Published online Oct 15, 2004. doi: 10.3748/wjg.v10.i20.3001
Revised: August 26, 2003
Accepted: September 5, 2003
Published online: October 15, 2004
AIM: To investigate the dynamic expression of focal adhesion kinase (FAK) protein and FAK mRNA in fibrotic rat liver tissue, and the relationship between FAK and hepatic stellate cell (HSC) proliferation.
METHODS: Rat hepatic fibrosis was induced by bile duct ligation (BDL). Histopathological changes were evaluated by hematoxylin and eosin staining, and by Masson’s trichrome method. FAK mRNA in the rat livers was determined by reverse transcription-polymerase chain reaction (RT-PCR), and the distributions of FAK were assessed immunohistochemistrically. The number of activated HSCs was quantified after alpha smooth muscle actin (α -SMA) staining.
RESULTS: With the development of hepatic fibrosis, the positively stained cells of α -SMA increased obviously, which were mainly resided in the portal ducts, fiber septa and perisinuses accompanied with proliferating bile ducts. The positively stained areas of the rat livers in model groups 1 to 4 wk after ligation of common bile duct (12.88 ± 2.63%, 22.65 ± 2.16%, 27.45 ± 1.86%, 35.25 ± 2.34%, respectively) were significantly larger than those in the control group (5.88 ± 1.46%) (P < 0.01). The positive staining for FAK significantly increased, which was mainly situated in portal ducts, fiber septa and around the bile ducts, vascular endothelial cells and perisinusoidal cells.
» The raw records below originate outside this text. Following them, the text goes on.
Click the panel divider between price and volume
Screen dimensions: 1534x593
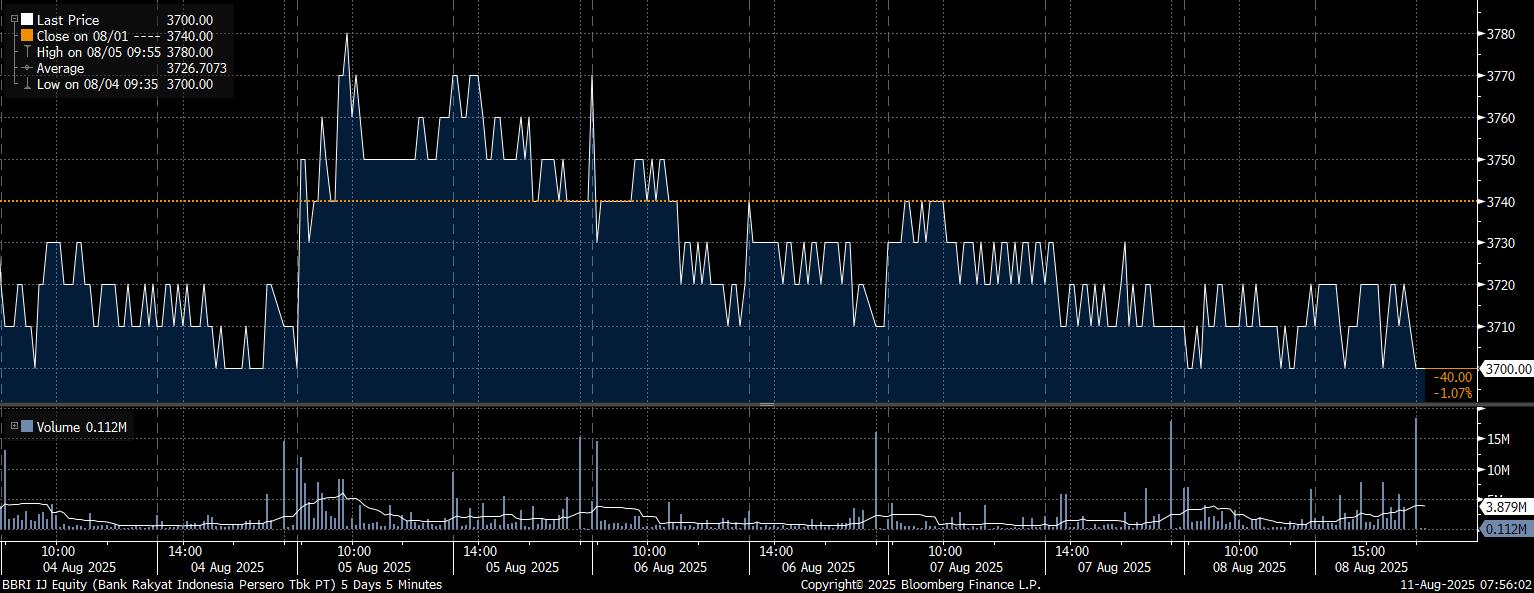[x=767, y=404]
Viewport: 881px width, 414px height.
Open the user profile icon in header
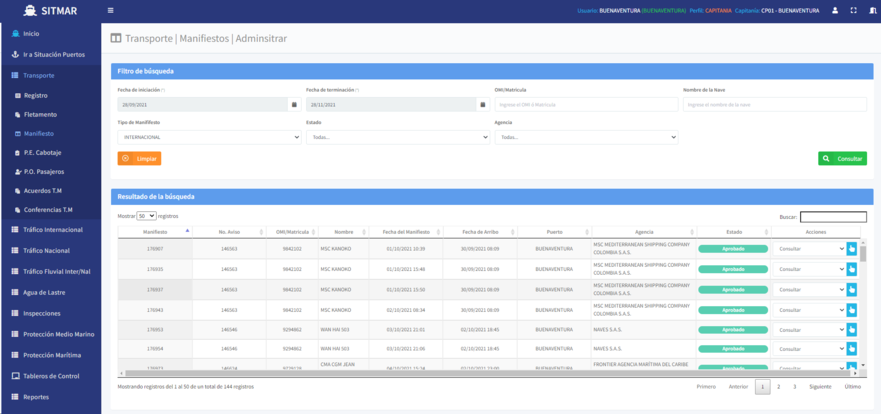click(x=835, y=11)
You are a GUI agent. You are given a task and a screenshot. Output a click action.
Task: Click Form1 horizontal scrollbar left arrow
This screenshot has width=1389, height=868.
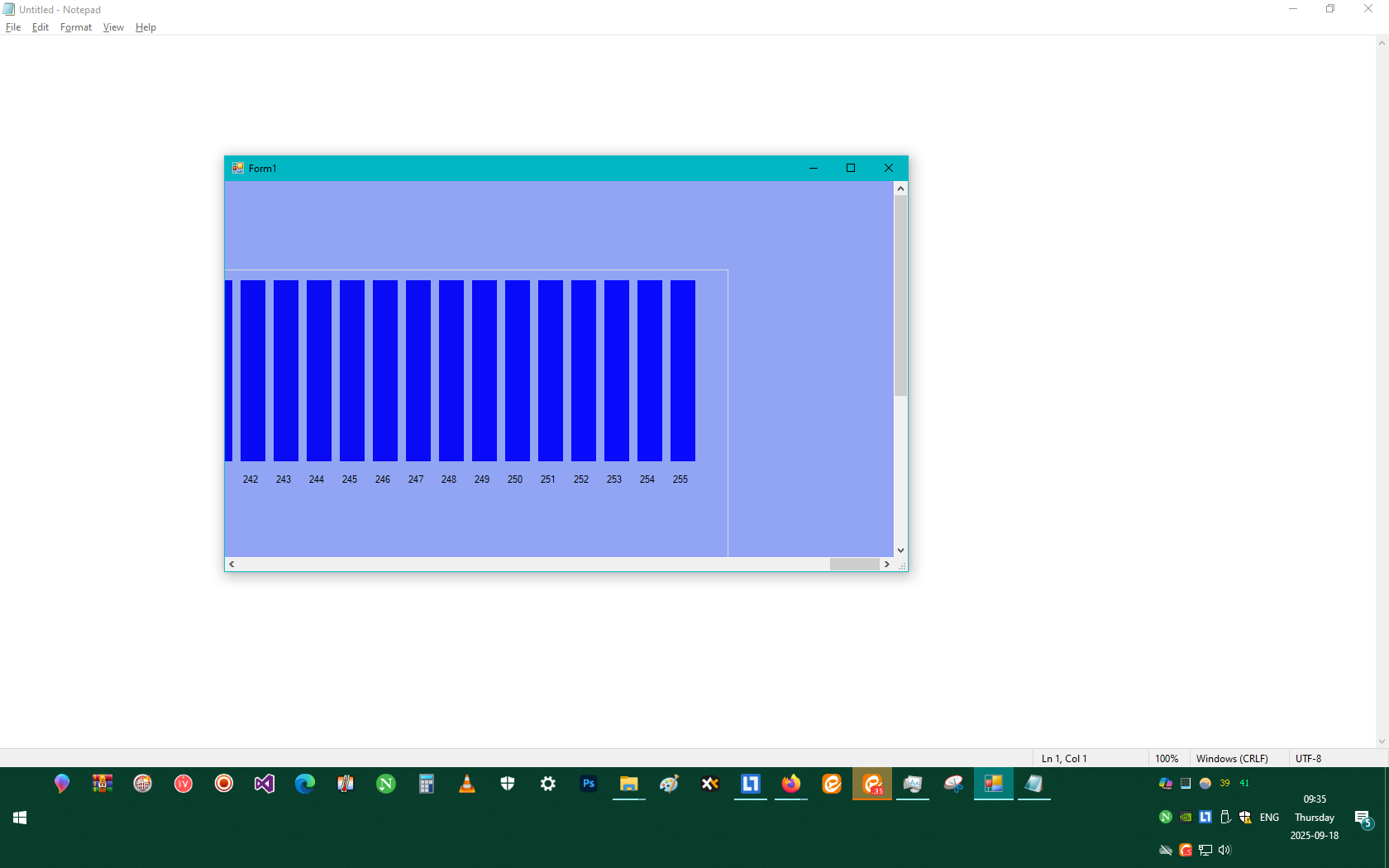point(232,564)
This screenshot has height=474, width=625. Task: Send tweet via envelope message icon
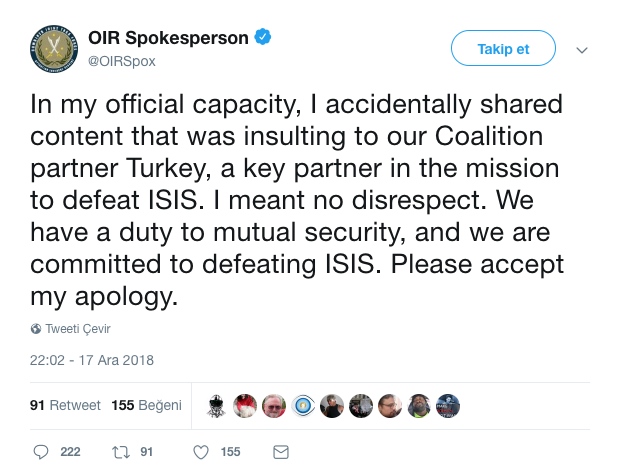(x=281, y=452)
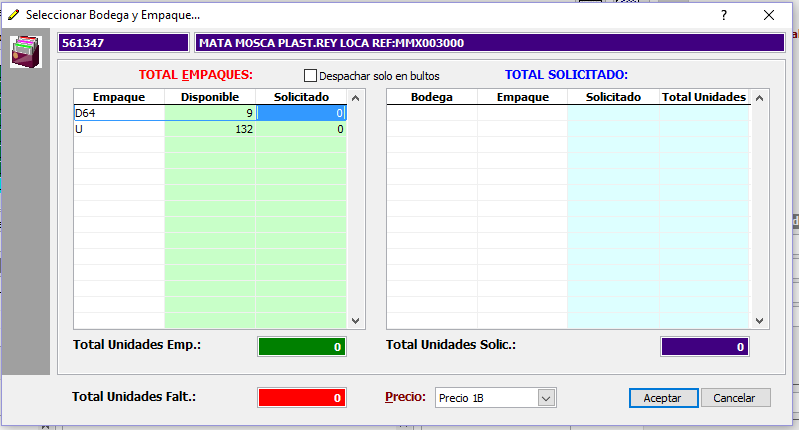Click the warehouse package icon at top left

23,51
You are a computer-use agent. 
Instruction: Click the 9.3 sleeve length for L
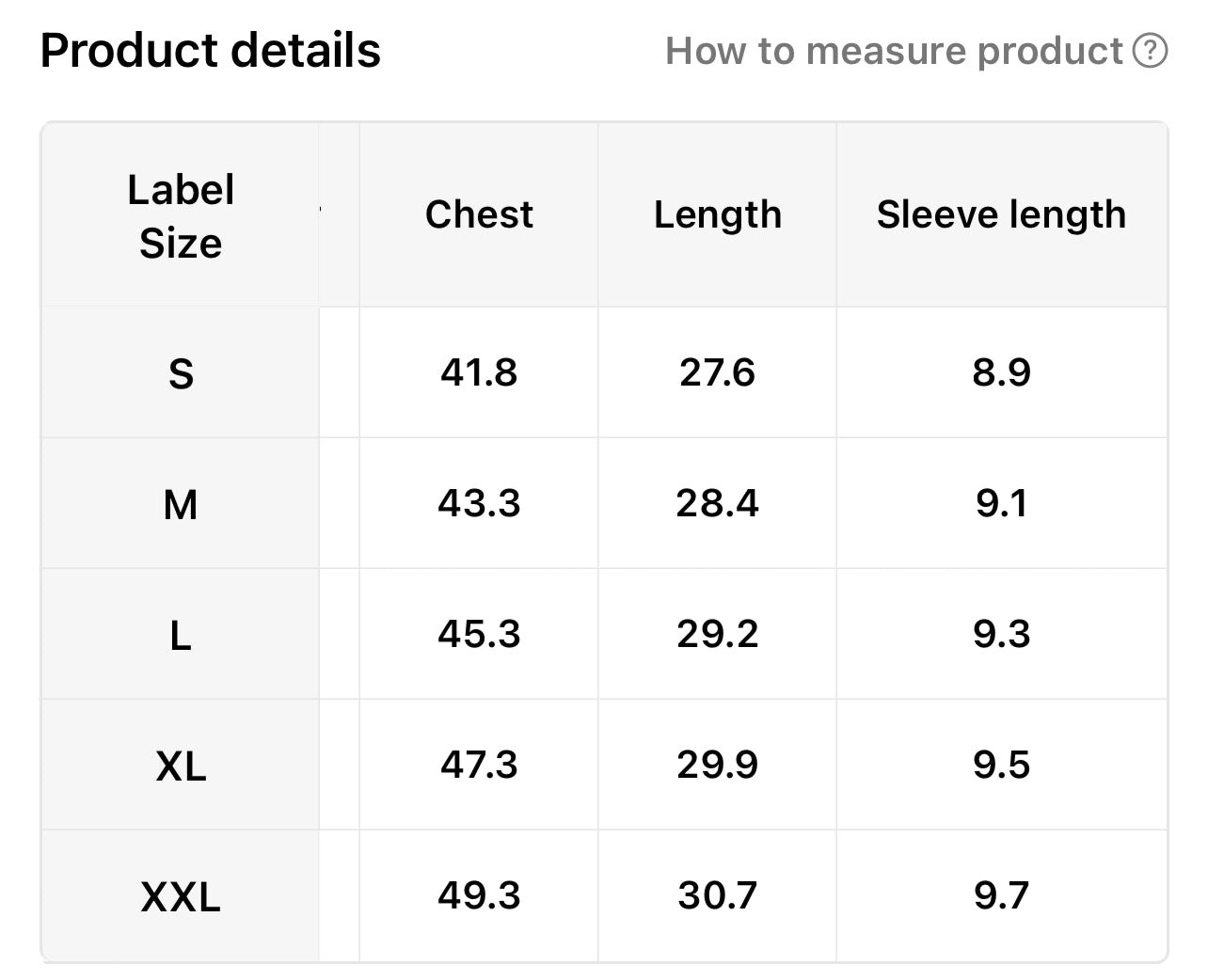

The expression of FAK was positively correlated with α -SMA expression (r = 0.963, P < 0.05). FAK mRNA expression was obviously up-regulated in the model groups compared to the control group.
CONCLUSION: These data suggest that expressions of FAK protein and mRNA are greatly increased in fibrotic rat livers, which may play an important role in HSC proliferation and hepatic fibrogenesis.